* [What the task requires] Copy out every record that follows, word for word.

* [Recorded information]
=====

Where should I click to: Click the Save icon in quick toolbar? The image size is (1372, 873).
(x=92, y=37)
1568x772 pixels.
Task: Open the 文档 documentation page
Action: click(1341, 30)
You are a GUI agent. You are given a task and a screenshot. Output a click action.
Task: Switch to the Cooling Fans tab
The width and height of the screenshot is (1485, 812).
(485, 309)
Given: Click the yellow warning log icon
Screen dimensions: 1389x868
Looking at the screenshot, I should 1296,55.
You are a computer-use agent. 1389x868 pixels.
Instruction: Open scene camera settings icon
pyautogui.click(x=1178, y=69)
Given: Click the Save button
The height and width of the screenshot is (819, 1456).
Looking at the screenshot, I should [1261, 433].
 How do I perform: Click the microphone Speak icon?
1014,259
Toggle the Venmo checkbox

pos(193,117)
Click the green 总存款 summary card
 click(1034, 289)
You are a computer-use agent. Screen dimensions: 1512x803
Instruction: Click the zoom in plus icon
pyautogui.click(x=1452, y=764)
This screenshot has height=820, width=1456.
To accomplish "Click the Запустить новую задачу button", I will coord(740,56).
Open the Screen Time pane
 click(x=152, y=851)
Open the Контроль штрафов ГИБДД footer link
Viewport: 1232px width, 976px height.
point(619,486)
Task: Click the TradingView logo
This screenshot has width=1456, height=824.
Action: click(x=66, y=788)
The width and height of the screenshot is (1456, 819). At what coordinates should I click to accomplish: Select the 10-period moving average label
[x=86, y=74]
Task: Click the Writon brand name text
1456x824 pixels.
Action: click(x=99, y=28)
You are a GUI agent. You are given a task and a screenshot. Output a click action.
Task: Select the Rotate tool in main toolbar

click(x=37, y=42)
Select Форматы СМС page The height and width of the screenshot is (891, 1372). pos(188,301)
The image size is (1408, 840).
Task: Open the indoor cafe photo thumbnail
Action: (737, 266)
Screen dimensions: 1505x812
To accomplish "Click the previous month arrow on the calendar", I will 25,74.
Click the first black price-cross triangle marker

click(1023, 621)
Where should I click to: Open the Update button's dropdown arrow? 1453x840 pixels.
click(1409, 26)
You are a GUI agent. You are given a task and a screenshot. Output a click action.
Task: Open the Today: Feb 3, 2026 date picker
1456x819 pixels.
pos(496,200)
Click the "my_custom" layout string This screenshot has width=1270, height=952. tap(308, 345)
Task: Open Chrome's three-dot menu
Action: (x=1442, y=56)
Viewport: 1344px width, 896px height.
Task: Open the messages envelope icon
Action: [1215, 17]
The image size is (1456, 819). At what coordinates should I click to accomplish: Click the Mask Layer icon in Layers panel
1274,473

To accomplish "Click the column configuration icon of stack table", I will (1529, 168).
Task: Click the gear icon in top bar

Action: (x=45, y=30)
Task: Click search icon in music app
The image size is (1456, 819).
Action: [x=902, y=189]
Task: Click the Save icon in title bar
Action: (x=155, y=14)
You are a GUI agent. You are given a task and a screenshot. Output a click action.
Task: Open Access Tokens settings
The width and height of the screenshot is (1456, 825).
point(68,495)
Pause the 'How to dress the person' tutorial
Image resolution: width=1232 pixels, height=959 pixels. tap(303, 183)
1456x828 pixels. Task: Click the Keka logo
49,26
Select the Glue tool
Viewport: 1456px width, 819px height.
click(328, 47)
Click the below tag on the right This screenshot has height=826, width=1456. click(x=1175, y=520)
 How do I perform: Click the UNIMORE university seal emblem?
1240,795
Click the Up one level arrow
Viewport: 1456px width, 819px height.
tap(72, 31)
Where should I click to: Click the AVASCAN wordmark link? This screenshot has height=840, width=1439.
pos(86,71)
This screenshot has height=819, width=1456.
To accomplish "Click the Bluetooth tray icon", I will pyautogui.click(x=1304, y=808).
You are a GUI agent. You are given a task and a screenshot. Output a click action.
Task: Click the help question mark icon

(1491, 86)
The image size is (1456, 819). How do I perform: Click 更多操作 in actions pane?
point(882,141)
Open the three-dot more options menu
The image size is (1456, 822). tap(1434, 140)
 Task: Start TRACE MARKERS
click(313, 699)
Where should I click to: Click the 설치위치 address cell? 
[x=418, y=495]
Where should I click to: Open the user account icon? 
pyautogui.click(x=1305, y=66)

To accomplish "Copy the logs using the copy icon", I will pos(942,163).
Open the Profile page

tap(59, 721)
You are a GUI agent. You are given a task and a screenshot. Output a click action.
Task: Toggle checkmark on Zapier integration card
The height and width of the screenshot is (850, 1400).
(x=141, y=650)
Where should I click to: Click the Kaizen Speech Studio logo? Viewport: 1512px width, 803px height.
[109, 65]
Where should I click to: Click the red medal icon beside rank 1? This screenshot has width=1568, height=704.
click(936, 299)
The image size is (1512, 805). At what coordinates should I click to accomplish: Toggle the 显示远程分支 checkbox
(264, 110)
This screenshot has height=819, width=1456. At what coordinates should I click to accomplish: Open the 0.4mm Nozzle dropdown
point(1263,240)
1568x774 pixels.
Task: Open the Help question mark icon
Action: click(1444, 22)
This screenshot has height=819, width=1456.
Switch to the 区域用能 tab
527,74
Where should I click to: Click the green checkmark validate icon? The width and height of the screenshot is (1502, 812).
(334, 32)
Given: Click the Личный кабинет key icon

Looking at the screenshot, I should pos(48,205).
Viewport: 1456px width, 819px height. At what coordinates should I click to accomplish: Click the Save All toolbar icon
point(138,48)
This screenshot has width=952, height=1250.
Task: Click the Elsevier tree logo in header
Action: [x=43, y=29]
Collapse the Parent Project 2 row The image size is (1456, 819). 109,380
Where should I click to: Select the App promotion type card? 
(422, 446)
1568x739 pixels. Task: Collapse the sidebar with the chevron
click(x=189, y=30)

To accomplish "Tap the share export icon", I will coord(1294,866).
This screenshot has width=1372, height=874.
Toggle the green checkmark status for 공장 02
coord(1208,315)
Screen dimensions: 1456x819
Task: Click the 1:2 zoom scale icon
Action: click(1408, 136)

=====

* [Written solution]
Where should I click to: Click the Save icon in quick toolbar? The image size is (1372, 873).
(x=92, y=37)
1568x772 pixels.
Task: Open the 文档 documentation page
Action: click(1341, 30)
You are a GUI agent. You are given a task and a screenshot. Output a click action.
Task: Switch to the Cooling Fans tab
The width and height of the screenshot is (1485, 812).
(485, 309)
Given: Click the yellow warning log icon
Screen dimensions: 1389x868
Looking at the screenshot, I should 1296,55.
You are a computer-use agent. 1389x868 pixels.
Instruction: Open scene camera settings icon
pyautogui.click(x=1178, y=69)
Given: Click the Save button
The height and width of the screenshot is (819, 1456).
Looking at the screenshot, I should [1261, 433].
 How do I perform: Click the microphone Speak icon?
1014,259
Toggle the Venmo checkbox

pos(193,117)
Click the green 总存款 summary card
 click(1034, 289)
You are a computer-use agent. Screen dimensions: 1512x803
Instruction: Click the zoom in plus icon
pyautogui.click(x=1452, y=764)
This screenshot has height=820, width=1456.
To accomplish "Click the Запустить новую задачу button", I will coord(740,56).
Open the Screen Time pane
 click(x=152, y=851)
Open the Контроль штрафов ГИБДД footer link
Viewport: 1232px width, 976px height.
point(619,486)
Task: Click the TradingView logo
This screenshot has width=1456, height=824.
Action: click(x=66, y=788)
The width and height of the screenshot is (1456, 819). At what coordinates should I click to accomplish: Select the 10-period moving average label
[x=86, y=74]
Task: Click the Writon brand name text
1456x824 pixels.
Action: click(x=99, y=28)
You are a GUI agent. You are given a task and a screenshot. Output a click action.
Task: Select the Rotate tool in main toolbar

click(x=37, y=42)
Select Форматы СМС page The height and width of the screenshot is (891, 1372). pos(188,301)
The image size is (1408, 840).
Task: Open the indoor cafe photo thumbnail
Action: (737, 266)
Screen dimensions: 1505x812
To accomplish "Click the previous month arrow on the calendar", I will 25,74.
Click the first black price-cross triangle marker

click(1023, 621)
Where should I click to: Open the Update button's dropdown arrow? 1453x840 pixels.
click(1409, 26)
You are a GUI agent. You are given a task and a screenshot. Output a click action.
Task: Open the Today: Feb 3, 2026 date picker
1456x819 pixels.
pos(496,200)
Click the "my_custom" layout string This screenshot has width=1270, height=952. tap(308, 345)
Task: Open Chrome's three-dot menu
Action: (x=1442, y=56)
Viewport: 1344px width, 896px height.
Task: Open the messages envelope icon
Action: [1215, 17]
The image size is (1456, 819). At what coordinates should I click to accomplish: Click the Mask Layer icon in Layers panel
1274,473

To accomplish "Click the column configuration icon of stack table", I will (1529, 168).
Task: Click the gear icon in top bar

Action: (x=45, y=30)
Task: Click search icon in music app
The image size is (1456, 819).
Action: [x=902, y=189]
Task: Click the Save icon in title bar
Action: (x=155, y=14)
You are a GUI agent. You are given a task and a screenshot. Output a click action.
Task: Open Access Tokens settings
The width and height of the screenshot is (1456, 825).
point(68,495)
Pause the 'How to dress the person' tutorial
Image resolution: width=1232 pixels, height=959 pixels. tap(303, 183)
1456x828 pixels. Task: Click the Keka logo
49,26
Select the Glue tool
Viewport: 1456px width, 819px height.
click(328, 47)
Click the below tag on the right This screenshot has height=826, width=1456. click(x=1175, y=520)
 How do I perform: Click the UNIMORE university seal emblem?
1240,795
Click the Up one level arrow
Viewport: 1456px width, 819px height.
tap(72, 31)
Where should I click to: Click the AVASCAN wordmark link? This screenshot has height=840, width=1439.
pos(86,71)
This screenshot has height=819, width=1456.
To accomplish "Click the Bluetooth tray icon", I will pyautogui.click(x=1304, y=808).
You are a GUI agent. You are given a task and a screenshot. Output a click action.
Task: Click the help question mark icon

(1491, 86)
The image size is (1456, 819). How do I perform: Click 更多操作 in actions pane?
point(882,141)
Open the three-dot more options menu
The image size is (1456, 822). tap(1434, 140)
 Task: Start TRACE MARKERS
click(313, 699)
Where should I click to: Click the 설치위치 address cell? 
[x=418, y=495]
Where should I click to: Open the user account icon? 
pyautogui.click(x=1305, y=66)

To accomplish "Copy the logs using the copy icon", I will pos(942,163).
Open the Profile page

tap(59, 721)
You are a GUI agent. You are given a task and a screenshot. Output a click action.
Task: Toggle checkmark on Zapier integration card
The height and width of the screenshot is (850, 1400).
(x=141, y=650)
Where should I click to: Click the Kaizen Speech Studio logo? Viewport: 1512px width, 803px height.
[109, 65]
Where should I click to: Click the red medal icon beside rank 1? This screenshot has width=1568, height=704.
click(936, 299)
The image size is (1512, 805). At what coordinates should I click to accomplish: Toggle the 显示远程分支 checkbox
(264, 110)
This screenshot has height=819, width=1456. At what coordinates should I click to accomplish: Open the 0.4mm Nozzle dropdown
point(1263,240)
1568x774 pixels.
Task: Open the Help question mark icon
Action: click(1444, 22)
This screenshot has height=819, width=1456.
Switch to the 区域用能 tab
527,74
Where should I click to: Click the green checkmark validate icon? The width and height of the screenshot is (1502, 812).
(334, 32)
Given: Click the Личный кабинет key icon

Looking at the screenshot, I should pos(48,205).
Viewport: 1456px width, 819px height. At what coordinates should I click to accomplish: Click the Save All toolbar icon
point(138,48)
This screenshot has width=952, height=1250.
Task: Click the Elsevier tree logo in header
Action: [x=43, y=29]
Collapse the Parent Project 2 row The image size is (1456, 819). 109,380
Where should I click to: Select the App promotion type card? 
(422, 446)
1568x739 pixels. Task: Collapse the sidebar with the chevron
click(x=189, y=30)

To accomplish "Tap the share export icon", I will coord(1294,866).
This screenshot has width=1372, height=874.
Toggle the green checkmark status for 공장 02
coord(1208,315)
Screen dimensions: 1456x819
Task: Click the 1:2 zoom scale icon
Action: click(1408, 136)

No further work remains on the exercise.